The company’s net sales from North American Towable RVs fell 41.2% year-over-year in the fiscal first quarter, while European RVs contracted by 20.3%. However, sales of North American motorised RVs jumped 21.5%.

The company’s gross profit margins shrank 90 basis points from a year ago to 15.7%, while selling, general, and administrative expenses declined by 18.3% year-over-year to $241.6 million.

As of October 31, 2022, Thor Industries held inventories worth $1.85 billion and cash and equivalents of $291.7 million.

Management guided to net sales of $11.5-$12.5 billion for fiscal 2023, versus market estimates of $11.7 billion. They also projected earnings of $7.40-$8.70 per share, compared to Street views of $8.15 per share.

How shares responded: Thor’s shares fell 4.8% to close at $79.95 on Wednesday, following the release of quarterly results. The stock has lost around 24% year to date.

What to watch: Investors will keep an eye on the macroeconomic conditions as well as data on consumer confidence, which have an impact on the company’s performance.

The markets today

The Canadian dollar will be in focus today following Bank of Canada’s recent policy move

Context: The CAD/USD forex pair remained broadly flat on Wednesday after the Bank of Canada raised interest rates.

Details: Canada’s central bank increased its benchmark overnight interest rate by 50 basis points to 4.25%, the highest level since 2008.

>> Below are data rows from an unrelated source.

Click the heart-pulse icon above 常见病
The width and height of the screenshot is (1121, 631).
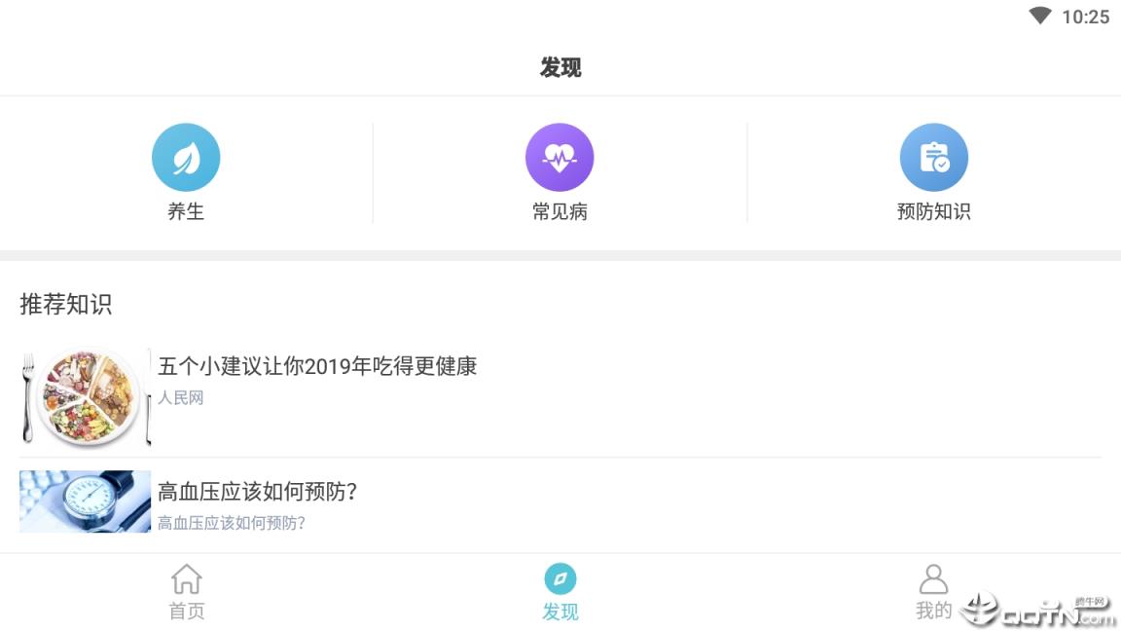pyautogui.click(x=560, y=156)
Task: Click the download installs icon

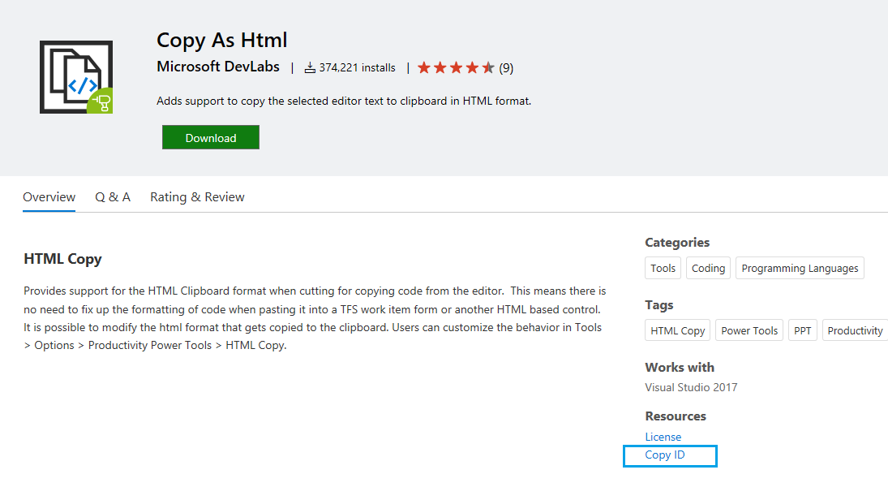Action: point(310,68)
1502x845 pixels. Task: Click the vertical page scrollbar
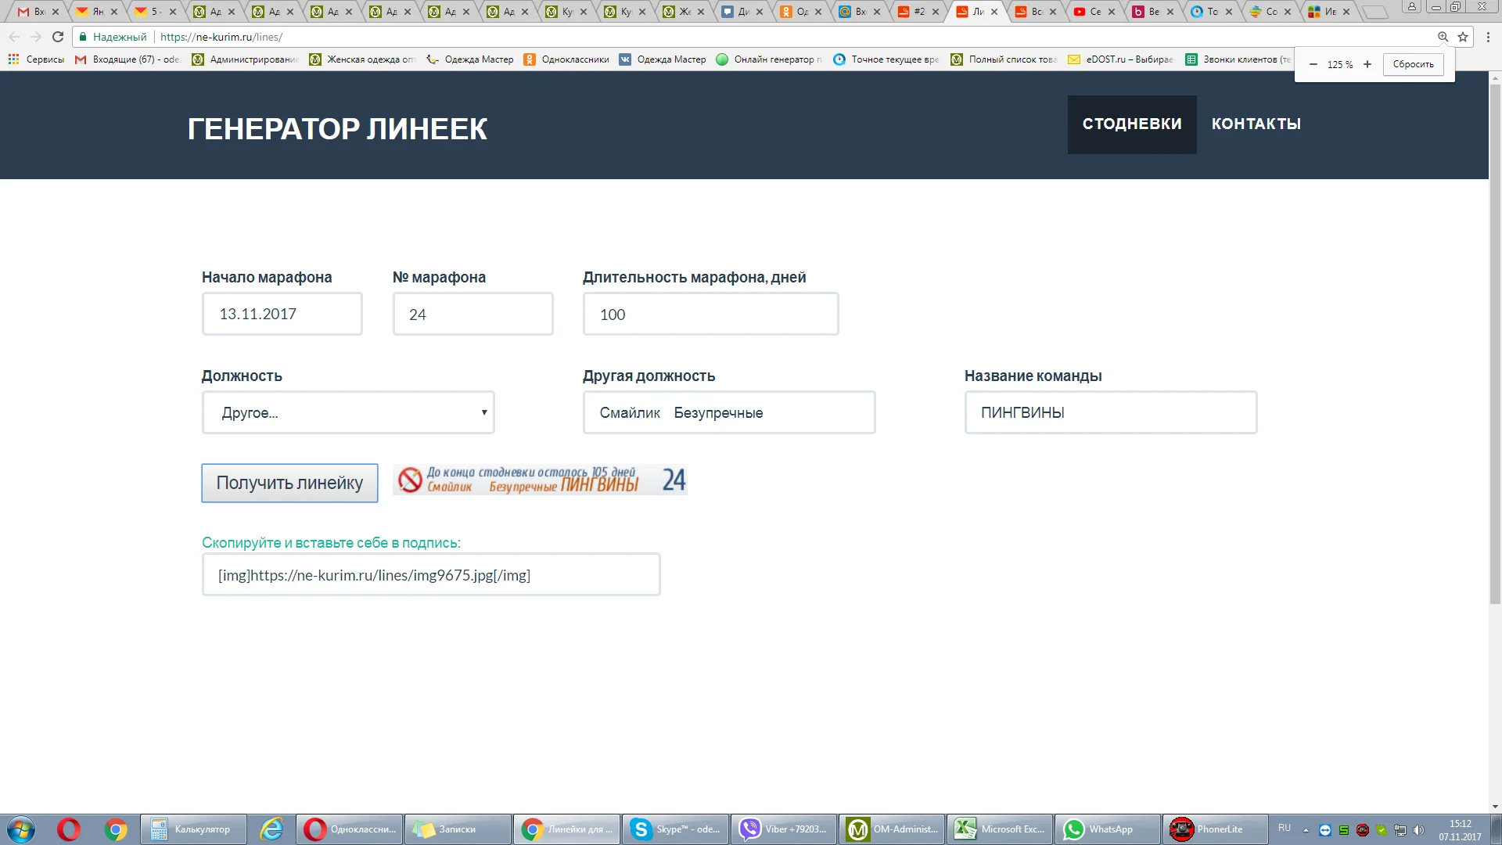click(x=1495, y=344)
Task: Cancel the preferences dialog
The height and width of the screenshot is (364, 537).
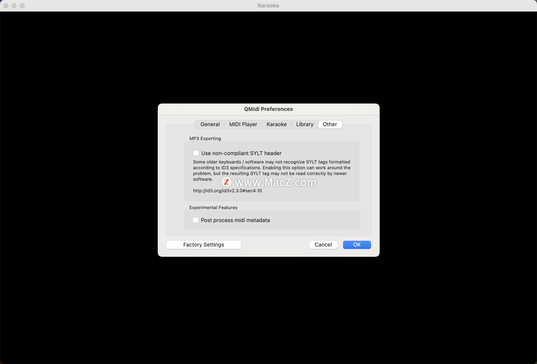Action: point(323,245)
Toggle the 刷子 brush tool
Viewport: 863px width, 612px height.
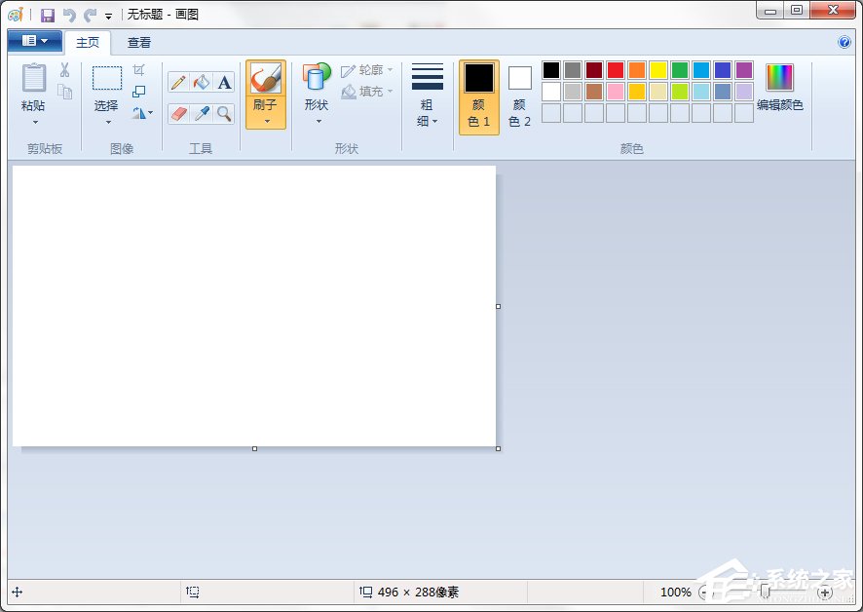265,82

The decline in the US dollar also supported the CAD/USD forex pair on Wednesday. The US dollar index, which measures the greenback’s performance versus a basket of major currencies, fell around 0.5% to 105.10.

However, the price of crude oil, one of Canada’s major exports, traded lower, exerting pressure on the loonie. WTI crude for January delivery declined $2.24 to $72.01 per barrel on Wednesday amid concerns over a global economic slowdown.

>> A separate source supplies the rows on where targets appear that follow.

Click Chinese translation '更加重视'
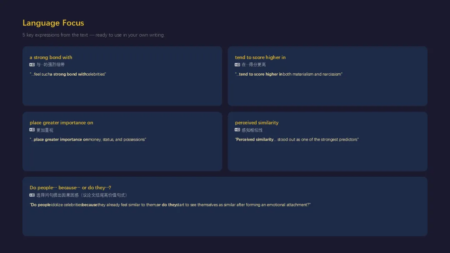The height and width of the screenshot is (253, 450). tap(45, 130)
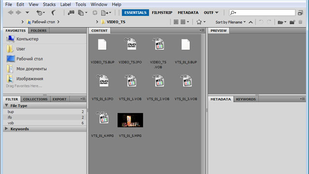Click the compact mode switch icon
This screenshot has width=309, height=174.
300,13
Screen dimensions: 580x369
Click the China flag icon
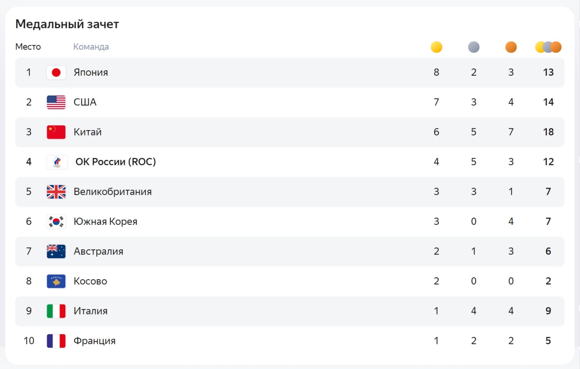tap(56, 132)
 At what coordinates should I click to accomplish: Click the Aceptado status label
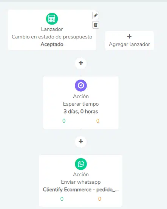click(x=52, y=45)
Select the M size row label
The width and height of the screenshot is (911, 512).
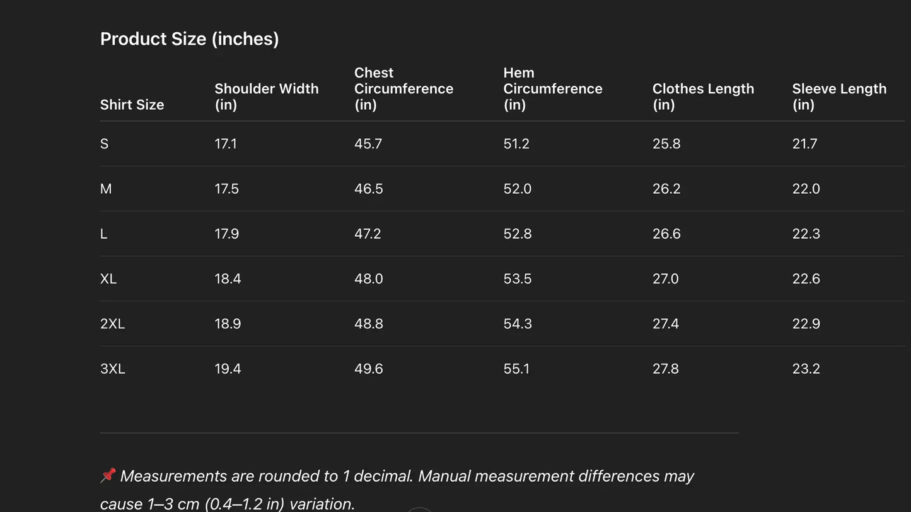(106, 189)
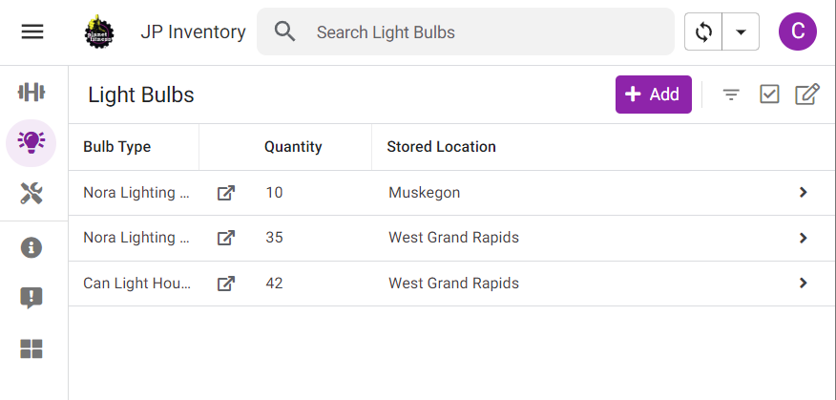Image resolution: width=836 pixels, height=400 pixels.
Task: Click the edit pencil icon
Action: coord(807,94)
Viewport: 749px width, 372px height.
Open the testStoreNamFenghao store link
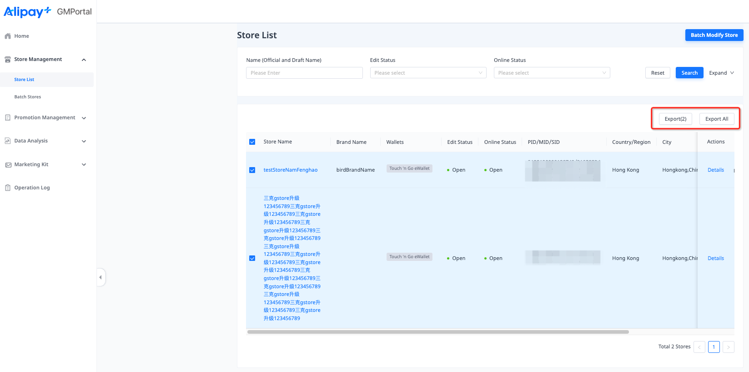[x=291, y=170]
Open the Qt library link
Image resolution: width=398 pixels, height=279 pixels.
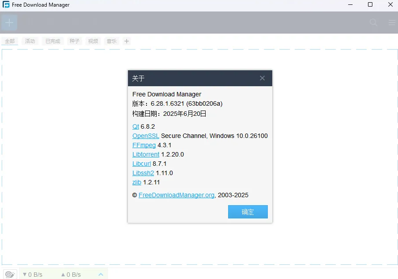(135, 126)
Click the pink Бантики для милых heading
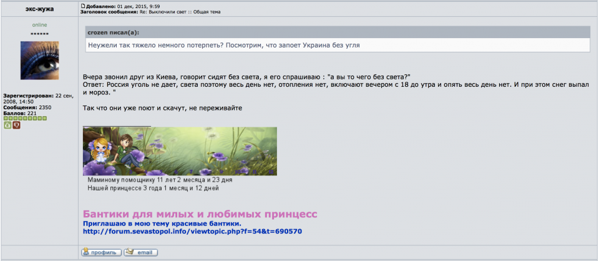599x261 pixels. click(x=200, y=214)
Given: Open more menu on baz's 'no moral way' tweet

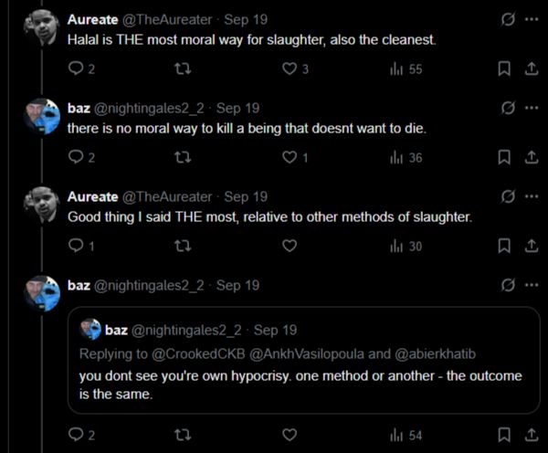Looking at the screenshot, I should pyautogui.click(x=532, y=108).
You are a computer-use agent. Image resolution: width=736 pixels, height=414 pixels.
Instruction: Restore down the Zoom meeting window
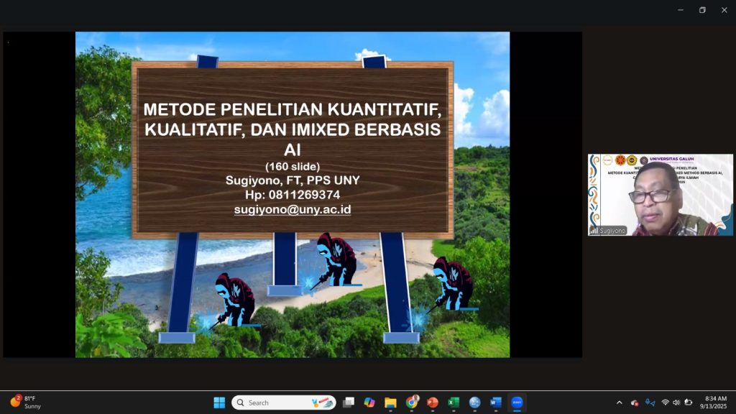(702, 10)
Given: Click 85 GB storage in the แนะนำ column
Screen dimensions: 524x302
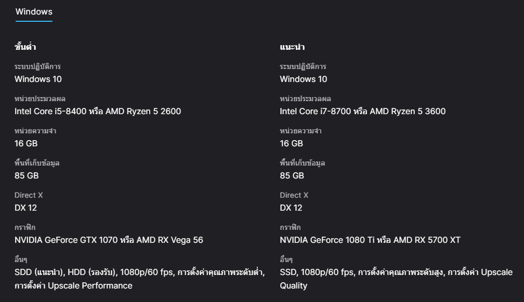Looking at the screenshot, I should point(292,175).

The CAD/USD forex pair traded almost flat at 1.3650 on Wednesday, after falling to its lowest level since November 4 at 1.3699. The S&P/TSX Composite index settled lower by 0.09% at 19,973.22, recording losses for the third straight session.

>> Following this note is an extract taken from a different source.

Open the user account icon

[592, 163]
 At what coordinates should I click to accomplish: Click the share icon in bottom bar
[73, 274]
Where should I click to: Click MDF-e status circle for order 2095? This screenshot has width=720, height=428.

The overall sentiment for the Canadian dollar remains positive on expectations of easing covid-19 restrictions in China, which is major consumer of oil. Sentiment for the loonie is also supported by expectations of the US Federal Reserve ending its aggressive rate hikes.

What are expectations: With no major economic reports due from Canada today, traders will focus on data from the US. Markets will also monitor crude oil prices.

Other Markets: US indices closed mostly lower on Wednesday, with the S&P 500 and Nasdaq 100 down by 0.19% and 0.45%, respectively, and the Dow Jones index up by 0.01%.

Support & resistances for today

Technical Levels News Sentiment
EUR/USD  – 1.0496 and 1.0505 Positive
EUR/GBP – 0.8610 and 0.8619 Positive
Copper – 3.8324 and 3.8479 Positive
FTSE 100  – 7492.14 and 7523.64 Positive
Dow Jones index – 33555.86 and 33622.54 Positive

Market snapshot

Futures at 0400 (GMT)
EUR/USD (1.0506, -0.01%) Dow ($33,560, -0.19%) Brent ($77.71, 0.7%)
GBP/USD (1.2190, -0.14%) S&P500 ($3,924, -0.31%) WTI ($72.63, 0.9%)
USD/JPY (136.80, 0.13%) Nasdaq ($11,462, -0.41%) Gold ($1,795, -0.2%)

What else to watch today

Saudi Arabia’s GDP growth rate, France’s payroll employment in private sector, South Africa’s current account and manufacturing production, France’s new car registrations, Turkey’s gross foreign exchange reserves, Brazil’s retail sales, Mexico’s inflation rate, US initial jobless claims, continuing claims and natural gas stocks change, as well as Spain’s consumer confidence indicator.